§ **Action item**: Answer with a single number stating how many lines of the entries below include the string "agent".

******

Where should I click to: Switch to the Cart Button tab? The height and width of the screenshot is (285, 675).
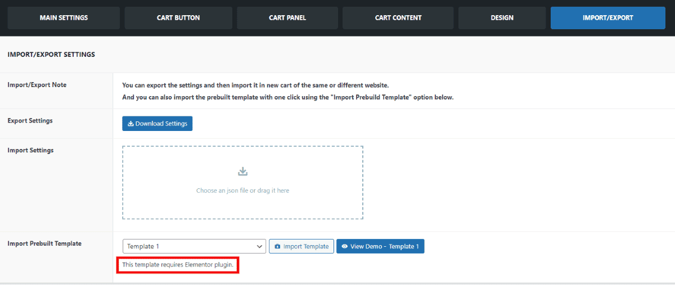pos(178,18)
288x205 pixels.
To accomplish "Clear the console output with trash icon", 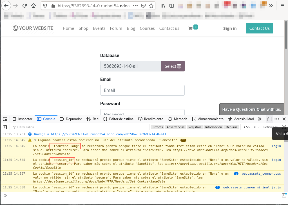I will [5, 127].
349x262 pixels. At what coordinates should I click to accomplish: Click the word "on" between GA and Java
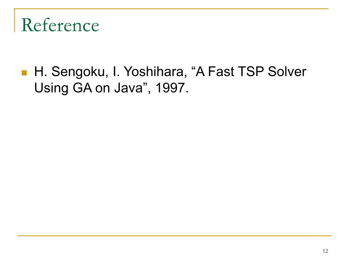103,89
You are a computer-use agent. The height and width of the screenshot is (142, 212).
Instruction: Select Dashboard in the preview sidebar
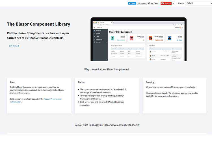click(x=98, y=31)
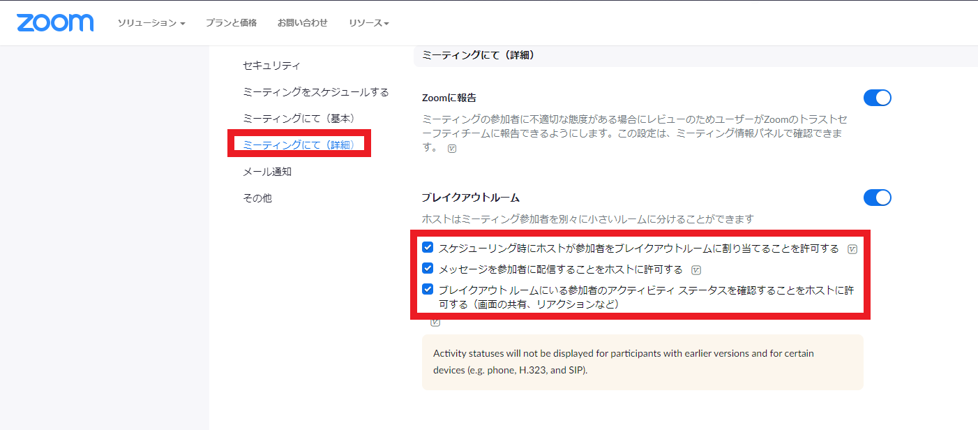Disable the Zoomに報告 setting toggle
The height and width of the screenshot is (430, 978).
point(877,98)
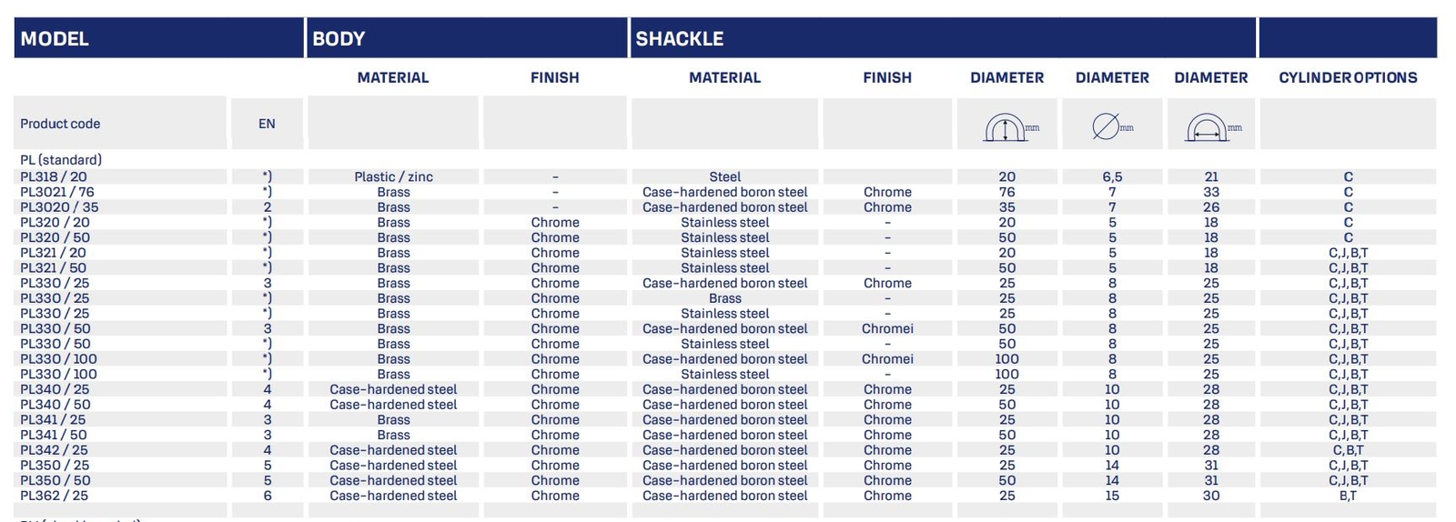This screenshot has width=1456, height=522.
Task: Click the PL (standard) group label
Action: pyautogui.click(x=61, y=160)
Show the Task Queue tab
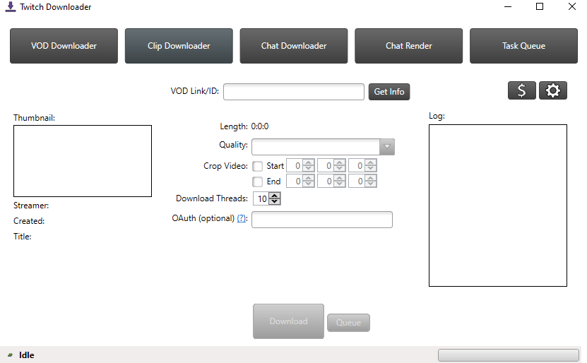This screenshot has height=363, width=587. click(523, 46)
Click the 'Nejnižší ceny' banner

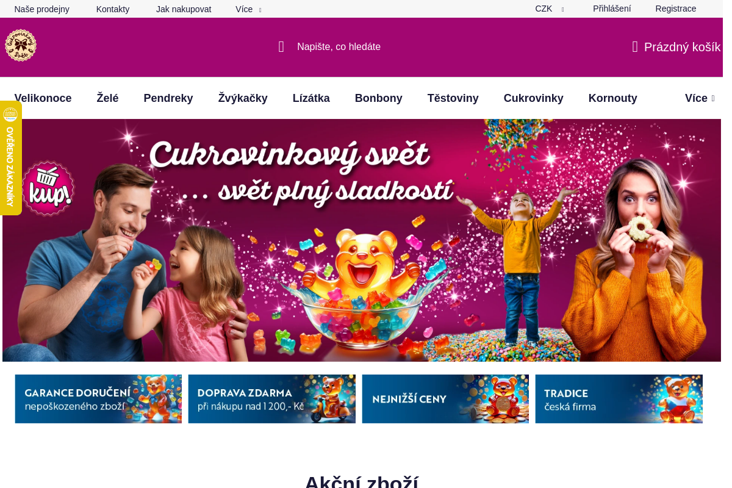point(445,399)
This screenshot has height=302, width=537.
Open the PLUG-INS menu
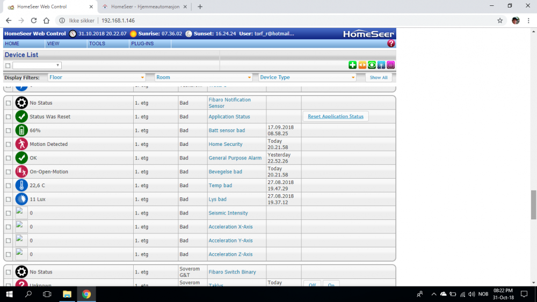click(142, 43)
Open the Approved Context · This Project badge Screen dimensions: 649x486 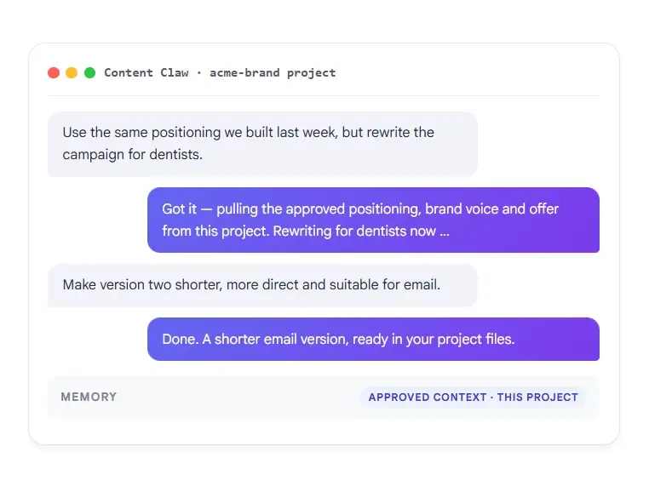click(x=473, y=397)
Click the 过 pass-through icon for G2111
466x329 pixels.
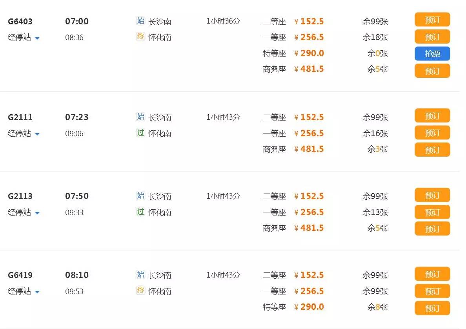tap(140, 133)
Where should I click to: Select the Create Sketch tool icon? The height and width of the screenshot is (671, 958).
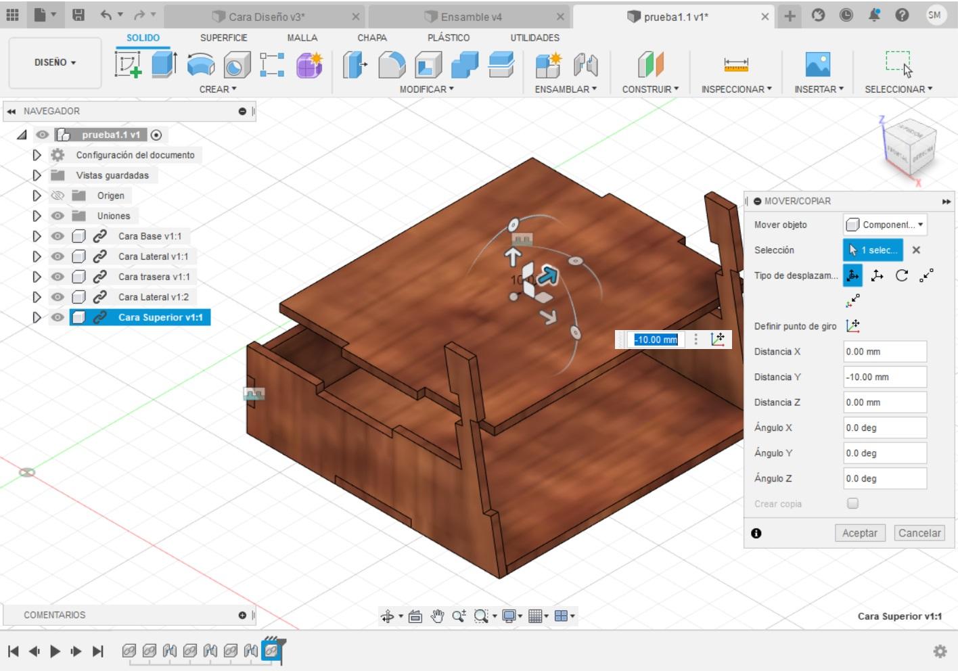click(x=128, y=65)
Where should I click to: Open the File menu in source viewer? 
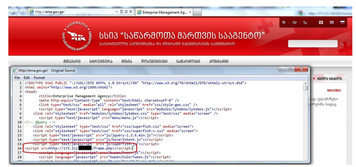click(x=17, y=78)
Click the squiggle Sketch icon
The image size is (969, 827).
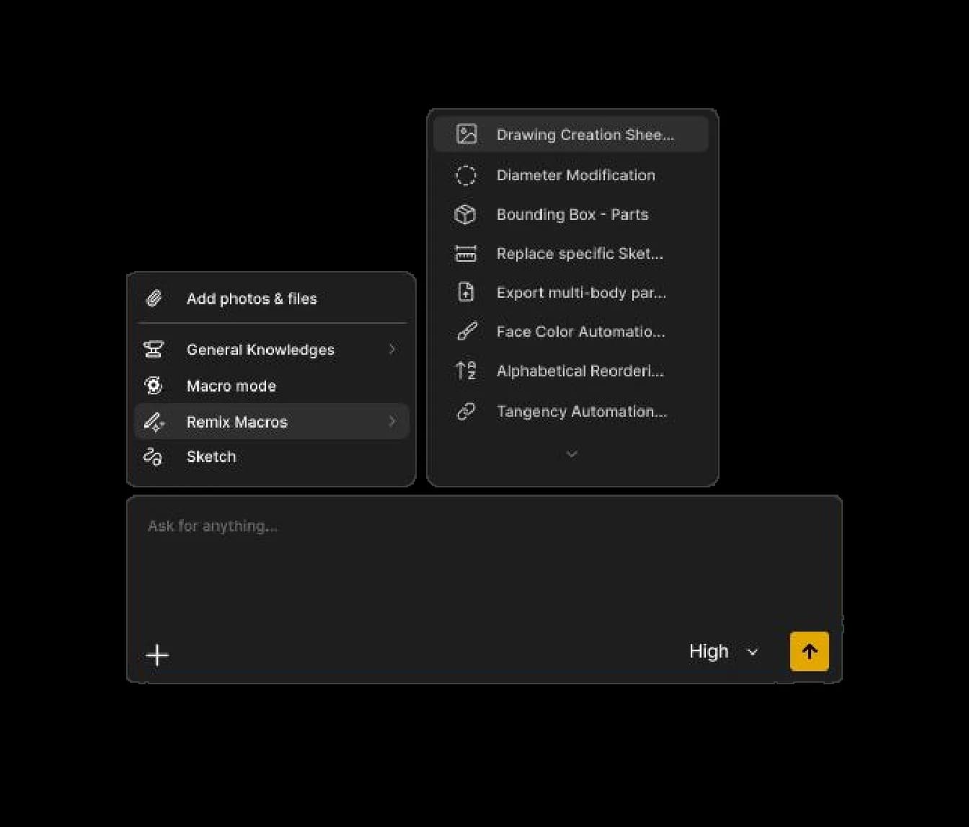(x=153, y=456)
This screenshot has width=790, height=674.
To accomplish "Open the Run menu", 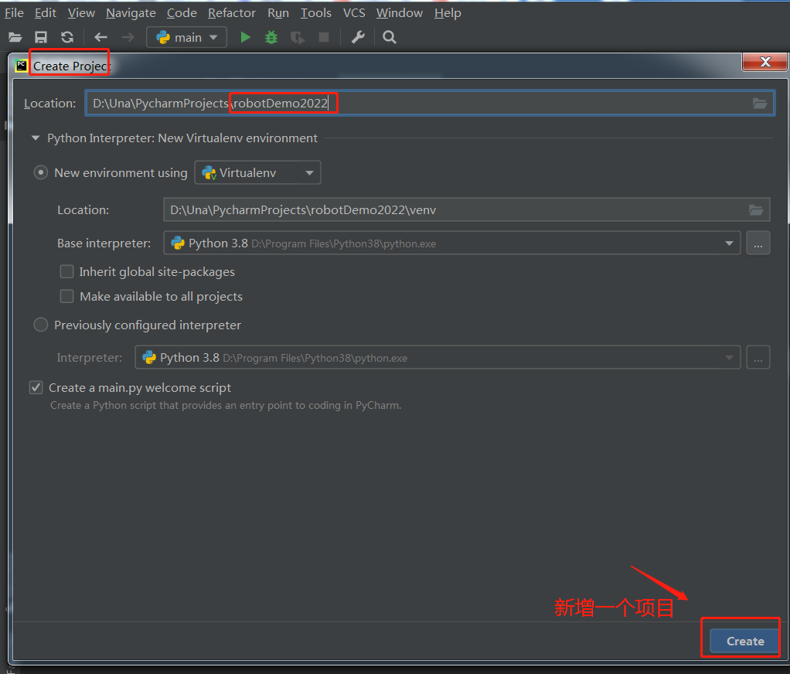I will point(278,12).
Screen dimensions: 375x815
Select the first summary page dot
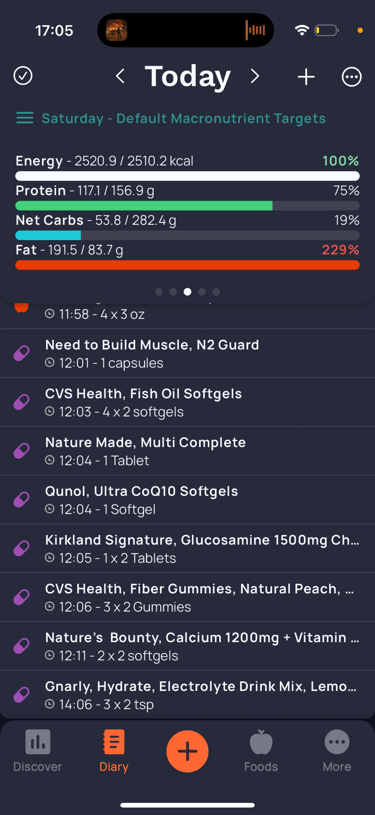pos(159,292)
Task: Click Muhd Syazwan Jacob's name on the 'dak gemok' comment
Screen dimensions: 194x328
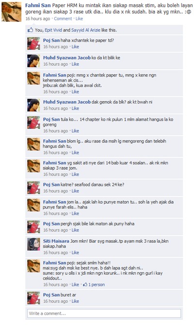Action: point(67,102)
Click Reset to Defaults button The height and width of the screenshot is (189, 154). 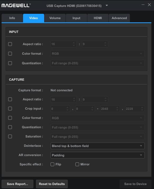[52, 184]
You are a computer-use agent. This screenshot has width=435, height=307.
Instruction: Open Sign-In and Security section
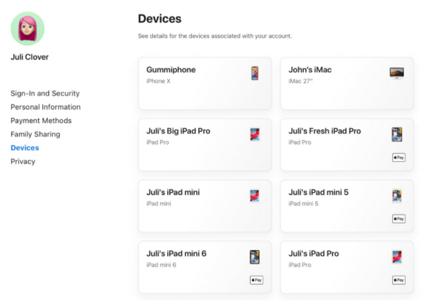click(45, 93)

******

§ **Task output**: 2